== Task input ==

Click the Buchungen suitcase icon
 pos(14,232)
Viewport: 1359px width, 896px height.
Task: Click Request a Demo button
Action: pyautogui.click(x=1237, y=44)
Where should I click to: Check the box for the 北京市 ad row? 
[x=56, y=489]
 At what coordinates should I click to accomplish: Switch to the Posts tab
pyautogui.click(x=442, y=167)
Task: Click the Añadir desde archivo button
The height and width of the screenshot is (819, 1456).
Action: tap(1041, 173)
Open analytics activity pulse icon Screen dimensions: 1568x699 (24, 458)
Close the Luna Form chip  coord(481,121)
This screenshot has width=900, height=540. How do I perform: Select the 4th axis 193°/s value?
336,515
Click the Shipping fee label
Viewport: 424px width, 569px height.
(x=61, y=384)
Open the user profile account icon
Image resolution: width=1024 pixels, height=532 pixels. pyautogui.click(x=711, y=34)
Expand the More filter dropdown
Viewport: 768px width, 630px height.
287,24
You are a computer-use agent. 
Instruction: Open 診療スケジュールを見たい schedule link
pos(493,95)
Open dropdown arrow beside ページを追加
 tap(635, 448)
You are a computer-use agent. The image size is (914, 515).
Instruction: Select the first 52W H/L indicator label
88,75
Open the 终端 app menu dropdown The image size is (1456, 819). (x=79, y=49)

===

**The exercise:** Copy out every line above word for word.

**Response to this exercise:**
Click the Buchungen suitcase icon
 pos(14,232)
Viewport: 1359px width, 896px height.
Task: Click Request a Demo button
Action: pyautogui.click(x=1237, y=44)
Where should I click to: Check the box for the 北京市 ad row? 
[x=56, y=489]
 At what coordinates should I click to accomplish: Switch to the Posts tab
pyautogui.click(x=442, y=167)
Task: Click the Añadir desde archivo button
The height and width of the screenshot is (819, 1456).
Action: tap(1041, 173)
Open analytics activity pulse icon Screen dimensions: 1568x699 (24, 458)
Close the Luna Form chip  coord(481,121)
This screenshot has width=900, height=540. How do I perform: Select the 4th axis 193°/s value?
336,515
Click the Shipping fee label
Viewport: 424px width, 569px height.
(x=61, y=384)
Open the user profile account icon
Image resolution: width=1024 pixels, height=532 pixels. pyautogui.click(x=711, y=34)
Expand the More filter dropdown
Viewport: 768px width, 630px height.
287,24
You are a computer-use agent. 
Instruction: Open 診療スケジュールを見たい schedule link
pos(493,95)
Open dropdown arrow beside ページを追加
 tap(635, 448)
You are a computer-use agent. The image size is (914, 515).
Instruction: Select the first 52W H/L indicator label
88,75
Open the 终端 app menu dropdown The image size is (1456, 819). (x=79, y=49)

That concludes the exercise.